(DATA TO USE)

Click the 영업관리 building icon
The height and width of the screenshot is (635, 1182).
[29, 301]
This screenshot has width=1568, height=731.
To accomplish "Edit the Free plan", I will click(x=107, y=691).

(End DATA TO USE)

EXERCISE:
The records above, in their entirety, need to be set down again exactly.

RESPONSE TO THE TASK:
Click the 영업관리 building icon
The height and width of the screenshot is (635, 1182).
[29, 301]
This screenshot has width=1568, height=731.
To accomplish "Edit the Free plan", I will click(x=107, y=691).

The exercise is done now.